A brand new Medicare pilot proposal that tests ways physicians pay for chemotherapy, and other drugs has sparked outrage among cancer doctors who are demanding the Obama Administration reconsider or scrap the plan.
According to an AP article written by Ricardo Alonso-Zaldivar, the reaction has caused many to question the government's ability to tackle some of the most expensive drugs for treating life-changing diseases. Interestingly, Salazar said the question isn't whether those drugs are fairly priced, but whether Medicare's current payment policy encourages doctors to prescribe the costliest medications so they can make more money. Medicare now pays doctors and hospital outpatient clinics the standard sales fee of a drug, plus a 6 percent add-on, somewhat reasonable by federal budget cuts. The new proposal changes the add on rate from 6 percent to 2.5, but includes a flat fee for each day the drug is administered. If it is determined that the plan lowers costs and maintains quality, the policy would become permanent.
The opposition has come fast and furious from advocacy groups and physicians. In a story published in Health Leaders, Alan Bach, CEO of the National Patient Advocate Foundation says the Medicare proposal will hit patients in rural areas the hardest. Bach says people in rural areas are still receiving care in community settings. By cutting reimbursements, providers may not take Medicare patients or the provider may sell to a hospital driving patients to a setting further away.
A recent study by the Community Oncology Alliance has us concerned about the cost of care in a hospital setting verses a independently owned clinic. The study indicates the cost of chemotherapy in a hospital-owned outpatient facility was 34% higher compared to the same treatment patients receive at an independent oncology clinic. An increase of any portion on medications would be especially hard on senior citizens who live on fixed incomes.
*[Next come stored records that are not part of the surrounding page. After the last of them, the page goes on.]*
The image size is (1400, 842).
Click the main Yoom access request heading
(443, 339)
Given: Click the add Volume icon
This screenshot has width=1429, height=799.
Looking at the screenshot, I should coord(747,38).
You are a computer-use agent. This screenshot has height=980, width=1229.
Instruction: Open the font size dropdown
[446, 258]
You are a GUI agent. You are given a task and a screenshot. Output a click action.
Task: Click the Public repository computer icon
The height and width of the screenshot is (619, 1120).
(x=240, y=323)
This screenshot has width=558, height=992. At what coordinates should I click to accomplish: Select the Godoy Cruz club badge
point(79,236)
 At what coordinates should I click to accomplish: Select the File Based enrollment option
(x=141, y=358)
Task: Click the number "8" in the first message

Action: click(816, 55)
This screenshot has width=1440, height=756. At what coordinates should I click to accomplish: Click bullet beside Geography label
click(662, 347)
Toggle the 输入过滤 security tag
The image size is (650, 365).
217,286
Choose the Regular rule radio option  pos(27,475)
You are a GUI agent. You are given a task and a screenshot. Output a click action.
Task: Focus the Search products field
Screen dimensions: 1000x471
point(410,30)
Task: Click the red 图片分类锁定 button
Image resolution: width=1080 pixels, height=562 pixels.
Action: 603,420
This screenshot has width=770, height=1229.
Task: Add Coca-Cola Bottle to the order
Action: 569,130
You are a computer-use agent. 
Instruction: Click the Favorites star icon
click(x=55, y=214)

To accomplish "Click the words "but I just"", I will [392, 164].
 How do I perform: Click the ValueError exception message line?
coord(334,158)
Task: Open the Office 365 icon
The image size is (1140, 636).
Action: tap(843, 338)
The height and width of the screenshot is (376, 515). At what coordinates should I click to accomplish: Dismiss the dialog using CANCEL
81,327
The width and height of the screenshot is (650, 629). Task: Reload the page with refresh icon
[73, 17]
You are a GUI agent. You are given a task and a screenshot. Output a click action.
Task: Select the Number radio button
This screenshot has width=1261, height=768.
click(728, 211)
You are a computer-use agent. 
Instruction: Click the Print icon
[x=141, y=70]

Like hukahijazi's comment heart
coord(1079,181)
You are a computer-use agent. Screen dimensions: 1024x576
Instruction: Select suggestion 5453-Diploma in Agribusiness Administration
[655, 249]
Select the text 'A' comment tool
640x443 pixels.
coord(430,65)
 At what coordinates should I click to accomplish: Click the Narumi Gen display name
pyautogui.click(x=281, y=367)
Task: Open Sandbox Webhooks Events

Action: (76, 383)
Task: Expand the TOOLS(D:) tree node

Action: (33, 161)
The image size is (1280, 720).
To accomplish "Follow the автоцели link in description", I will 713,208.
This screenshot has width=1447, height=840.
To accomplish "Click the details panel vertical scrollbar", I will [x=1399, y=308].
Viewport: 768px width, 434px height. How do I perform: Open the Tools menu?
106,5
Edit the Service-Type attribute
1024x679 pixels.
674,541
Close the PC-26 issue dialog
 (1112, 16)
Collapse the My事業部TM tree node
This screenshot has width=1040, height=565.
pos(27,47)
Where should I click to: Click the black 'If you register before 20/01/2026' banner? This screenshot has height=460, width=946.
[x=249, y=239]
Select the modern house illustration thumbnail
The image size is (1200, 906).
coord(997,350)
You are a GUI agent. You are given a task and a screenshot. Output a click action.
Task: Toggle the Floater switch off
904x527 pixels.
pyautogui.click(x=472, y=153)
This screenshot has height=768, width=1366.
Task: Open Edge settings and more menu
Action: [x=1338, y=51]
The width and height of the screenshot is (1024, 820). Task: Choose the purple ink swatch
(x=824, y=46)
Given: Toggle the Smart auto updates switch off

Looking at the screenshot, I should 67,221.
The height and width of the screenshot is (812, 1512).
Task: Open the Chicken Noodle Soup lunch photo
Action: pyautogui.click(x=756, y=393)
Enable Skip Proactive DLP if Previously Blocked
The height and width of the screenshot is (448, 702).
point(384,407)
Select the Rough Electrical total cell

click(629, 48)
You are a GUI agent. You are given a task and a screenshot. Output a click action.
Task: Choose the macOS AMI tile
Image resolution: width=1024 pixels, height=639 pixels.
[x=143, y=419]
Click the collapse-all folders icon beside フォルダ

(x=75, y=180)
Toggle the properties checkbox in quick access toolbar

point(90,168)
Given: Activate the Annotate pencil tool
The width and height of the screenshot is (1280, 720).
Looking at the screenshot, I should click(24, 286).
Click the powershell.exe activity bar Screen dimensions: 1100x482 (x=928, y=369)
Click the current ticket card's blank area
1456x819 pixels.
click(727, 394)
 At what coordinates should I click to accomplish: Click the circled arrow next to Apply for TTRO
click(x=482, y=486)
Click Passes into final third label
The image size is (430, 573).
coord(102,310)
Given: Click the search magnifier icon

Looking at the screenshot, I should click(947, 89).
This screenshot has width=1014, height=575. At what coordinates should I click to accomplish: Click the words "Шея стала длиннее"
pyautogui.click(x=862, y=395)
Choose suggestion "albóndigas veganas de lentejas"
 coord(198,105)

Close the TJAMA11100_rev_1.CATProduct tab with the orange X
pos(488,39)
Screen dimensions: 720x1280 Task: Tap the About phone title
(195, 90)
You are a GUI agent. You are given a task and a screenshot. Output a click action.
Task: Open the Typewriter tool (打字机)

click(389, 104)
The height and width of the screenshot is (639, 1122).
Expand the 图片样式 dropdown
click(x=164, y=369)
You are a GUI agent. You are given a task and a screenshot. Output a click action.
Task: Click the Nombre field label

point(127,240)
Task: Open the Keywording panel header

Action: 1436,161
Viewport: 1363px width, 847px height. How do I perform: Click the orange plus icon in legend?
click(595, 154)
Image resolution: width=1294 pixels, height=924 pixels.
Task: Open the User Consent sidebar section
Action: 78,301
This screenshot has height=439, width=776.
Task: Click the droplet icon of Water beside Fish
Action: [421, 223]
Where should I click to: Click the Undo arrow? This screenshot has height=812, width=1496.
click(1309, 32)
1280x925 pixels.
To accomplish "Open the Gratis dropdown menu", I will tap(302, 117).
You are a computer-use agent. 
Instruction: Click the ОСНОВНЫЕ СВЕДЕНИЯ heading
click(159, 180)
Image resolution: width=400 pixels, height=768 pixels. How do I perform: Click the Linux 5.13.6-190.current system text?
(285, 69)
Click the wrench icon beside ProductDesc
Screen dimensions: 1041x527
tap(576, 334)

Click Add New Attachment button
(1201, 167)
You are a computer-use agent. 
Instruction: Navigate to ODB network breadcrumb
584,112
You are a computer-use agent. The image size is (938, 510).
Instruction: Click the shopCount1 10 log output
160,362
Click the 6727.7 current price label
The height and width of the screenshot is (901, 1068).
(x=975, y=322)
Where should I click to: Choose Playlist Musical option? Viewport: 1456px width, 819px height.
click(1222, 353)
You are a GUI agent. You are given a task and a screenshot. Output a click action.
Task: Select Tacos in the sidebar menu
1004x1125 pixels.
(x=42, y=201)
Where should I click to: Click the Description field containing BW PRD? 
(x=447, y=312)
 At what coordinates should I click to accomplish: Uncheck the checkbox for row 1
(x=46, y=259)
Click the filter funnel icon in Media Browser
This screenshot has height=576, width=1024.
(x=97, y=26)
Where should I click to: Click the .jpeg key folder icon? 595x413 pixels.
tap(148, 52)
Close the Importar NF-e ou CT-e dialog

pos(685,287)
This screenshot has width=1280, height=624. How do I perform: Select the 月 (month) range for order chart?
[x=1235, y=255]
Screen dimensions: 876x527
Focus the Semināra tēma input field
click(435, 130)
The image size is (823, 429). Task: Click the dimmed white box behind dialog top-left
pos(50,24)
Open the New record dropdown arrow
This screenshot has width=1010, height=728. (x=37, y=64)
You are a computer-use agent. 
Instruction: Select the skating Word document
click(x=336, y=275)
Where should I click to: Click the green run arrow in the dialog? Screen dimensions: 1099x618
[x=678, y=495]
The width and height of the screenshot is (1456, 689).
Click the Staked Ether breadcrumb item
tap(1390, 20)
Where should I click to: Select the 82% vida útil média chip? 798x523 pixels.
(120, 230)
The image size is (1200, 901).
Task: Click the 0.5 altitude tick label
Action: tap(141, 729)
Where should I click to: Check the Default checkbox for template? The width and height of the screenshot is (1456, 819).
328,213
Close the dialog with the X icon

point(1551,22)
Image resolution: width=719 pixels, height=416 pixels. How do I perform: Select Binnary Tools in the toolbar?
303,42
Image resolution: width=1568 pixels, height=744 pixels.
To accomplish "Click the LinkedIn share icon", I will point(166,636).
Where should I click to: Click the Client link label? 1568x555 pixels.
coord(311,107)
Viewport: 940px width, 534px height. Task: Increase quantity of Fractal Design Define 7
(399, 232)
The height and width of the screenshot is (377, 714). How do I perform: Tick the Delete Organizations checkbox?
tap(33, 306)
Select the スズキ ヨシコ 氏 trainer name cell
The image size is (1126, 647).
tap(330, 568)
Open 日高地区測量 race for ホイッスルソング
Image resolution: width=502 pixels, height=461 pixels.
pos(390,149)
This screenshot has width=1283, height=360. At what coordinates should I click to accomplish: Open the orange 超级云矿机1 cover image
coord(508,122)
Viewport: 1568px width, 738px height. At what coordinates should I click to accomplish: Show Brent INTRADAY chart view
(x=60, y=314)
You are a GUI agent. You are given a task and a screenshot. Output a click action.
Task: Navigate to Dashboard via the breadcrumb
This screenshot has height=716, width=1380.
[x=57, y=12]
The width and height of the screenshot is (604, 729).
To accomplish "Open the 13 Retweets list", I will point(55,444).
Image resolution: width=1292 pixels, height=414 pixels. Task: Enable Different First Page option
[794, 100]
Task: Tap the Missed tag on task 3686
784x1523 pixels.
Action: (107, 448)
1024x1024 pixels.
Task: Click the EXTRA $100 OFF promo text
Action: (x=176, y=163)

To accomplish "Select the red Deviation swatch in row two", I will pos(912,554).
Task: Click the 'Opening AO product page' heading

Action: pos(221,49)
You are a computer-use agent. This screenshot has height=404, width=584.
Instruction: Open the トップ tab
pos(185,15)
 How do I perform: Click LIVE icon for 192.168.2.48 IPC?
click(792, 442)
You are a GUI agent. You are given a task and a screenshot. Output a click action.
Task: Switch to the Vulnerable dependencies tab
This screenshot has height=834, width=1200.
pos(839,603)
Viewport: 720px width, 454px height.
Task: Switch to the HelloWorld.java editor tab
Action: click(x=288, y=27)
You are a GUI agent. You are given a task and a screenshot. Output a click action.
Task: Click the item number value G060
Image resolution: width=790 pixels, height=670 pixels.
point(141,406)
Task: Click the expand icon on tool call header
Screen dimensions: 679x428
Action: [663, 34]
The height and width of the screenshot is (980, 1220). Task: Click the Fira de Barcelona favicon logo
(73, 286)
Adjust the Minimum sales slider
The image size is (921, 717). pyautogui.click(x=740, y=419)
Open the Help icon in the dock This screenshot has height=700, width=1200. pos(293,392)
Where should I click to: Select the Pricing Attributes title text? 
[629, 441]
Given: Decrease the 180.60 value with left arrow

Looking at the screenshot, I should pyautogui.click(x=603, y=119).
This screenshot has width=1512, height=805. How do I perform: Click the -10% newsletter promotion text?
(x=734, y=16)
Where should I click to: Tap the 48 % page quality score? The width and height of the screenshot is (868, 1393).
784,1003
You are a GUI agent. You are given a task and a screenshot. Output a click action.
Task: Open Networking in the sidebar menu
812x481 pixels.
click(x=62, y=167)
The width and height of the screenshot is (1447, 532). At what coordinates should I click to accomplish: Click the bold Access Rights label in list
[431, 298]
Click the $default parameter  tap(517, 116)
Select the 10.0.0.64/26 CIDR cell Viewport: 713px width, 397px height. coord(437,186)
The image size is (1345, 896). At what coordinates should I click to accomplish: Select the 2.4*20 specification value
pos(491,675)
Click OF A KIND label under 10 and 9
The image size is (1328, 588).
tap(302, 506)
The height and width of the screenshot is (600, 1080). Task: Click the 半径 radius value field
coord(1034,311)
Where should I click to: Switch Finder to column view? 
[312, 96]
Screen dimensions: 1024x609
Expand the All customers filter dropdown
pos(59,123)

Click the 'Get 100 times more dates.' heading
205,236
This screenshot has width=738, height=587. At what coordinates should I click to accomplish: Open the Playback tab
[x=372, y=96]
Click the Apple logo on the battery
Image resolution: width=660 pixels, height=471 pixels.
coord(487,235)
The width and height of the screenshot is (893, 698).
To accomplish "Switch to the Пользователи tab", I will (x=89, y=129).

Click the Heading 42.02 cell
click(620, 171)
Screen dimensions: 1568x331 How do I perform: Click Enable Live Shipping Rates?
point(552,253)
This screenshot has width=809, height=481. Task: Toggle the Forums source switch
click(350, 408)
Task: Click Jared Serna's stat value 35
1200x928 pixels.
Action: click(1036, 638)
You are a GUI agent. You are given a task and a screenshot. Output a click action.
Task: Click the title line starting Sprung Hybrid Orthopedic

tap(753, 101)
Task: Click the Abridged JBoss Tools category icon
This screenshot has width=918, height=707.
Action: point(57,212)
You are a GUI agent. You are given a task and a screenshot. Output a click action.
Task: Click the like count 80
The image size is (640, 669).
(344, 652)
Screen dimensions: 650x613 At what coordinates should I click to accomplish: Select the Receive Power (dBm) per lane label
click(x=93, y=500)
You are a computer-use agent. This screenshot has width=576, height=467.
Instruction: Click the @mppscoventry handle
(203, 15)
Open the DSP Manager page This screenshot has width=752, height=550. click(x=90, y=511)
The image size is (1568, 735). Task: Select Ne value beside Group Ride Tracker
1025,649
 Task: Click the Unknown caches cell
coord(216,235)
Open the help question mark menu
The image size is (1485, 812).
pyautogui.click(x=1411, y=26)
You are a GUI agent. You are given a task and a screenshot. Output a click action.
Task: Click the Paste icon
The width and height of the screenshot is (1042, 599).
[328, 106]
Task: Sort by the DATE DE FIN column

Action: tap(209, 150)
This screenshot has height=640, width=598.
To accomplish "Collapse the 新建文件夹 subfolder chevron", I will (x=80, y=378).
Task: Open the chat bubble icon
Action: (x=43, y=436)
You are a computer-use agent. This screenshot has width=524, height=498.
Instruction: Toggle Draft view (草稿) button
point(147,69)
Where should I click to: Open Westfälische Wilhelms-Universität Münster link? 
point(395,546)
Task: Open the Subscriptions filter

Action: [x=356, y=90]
Dr. Debra Pratt, MD, Vice President of Texas Oncology believes the net result of the new proposal will be patients having less access to care, more hospitalization and increases in the cost of care.
Apparently the issue hasn't gone unnoticed in Washington DC. United States Senator Grassely, a critic of the pharmaceutical industry has already received 70 letters from constituents and most of them coming from concerned patients. Senator Grassley said, “The proposal creates different access based on where a beneficiary lives and the Obama administration should go back to the drawing board.”
Dr Allen Lichter, CEO of the American Society of Clinical Oncology says the plan is insulting. He believes some people think physicians are saying, “What's the most expensive way I can treat a patient?” Lichtner's organization represents over 20,000 US Cancer Specialists and he firmly believes Medicare is making a dreadful mistake. Unlike most medications, cancer drugs don't have a low cost alternative.
According to a proponent of the measure, Dr. Peter Bach, director at Memorial Sloan Kettering Cancer Center in New York, views the Medicare decision favorably. Bach believes doctors, like most people respond to financial incentives, and thinks Medicare's current payment plan sends the wrong signal.
In our view, it is apparent that the rhetoric is heating up, but with physicians being the gatekeeper of our health care system and with their prescribing decisions potentially determining the financial success of medications, Pharmaceutical Research Manufacturers of America and the Biotech Innovation Organization will be spending time and resources lobbying this issue.
We can only hope at the end of the day, that whatever direction this proposal takes, senior citizens will not be paying more for their medications.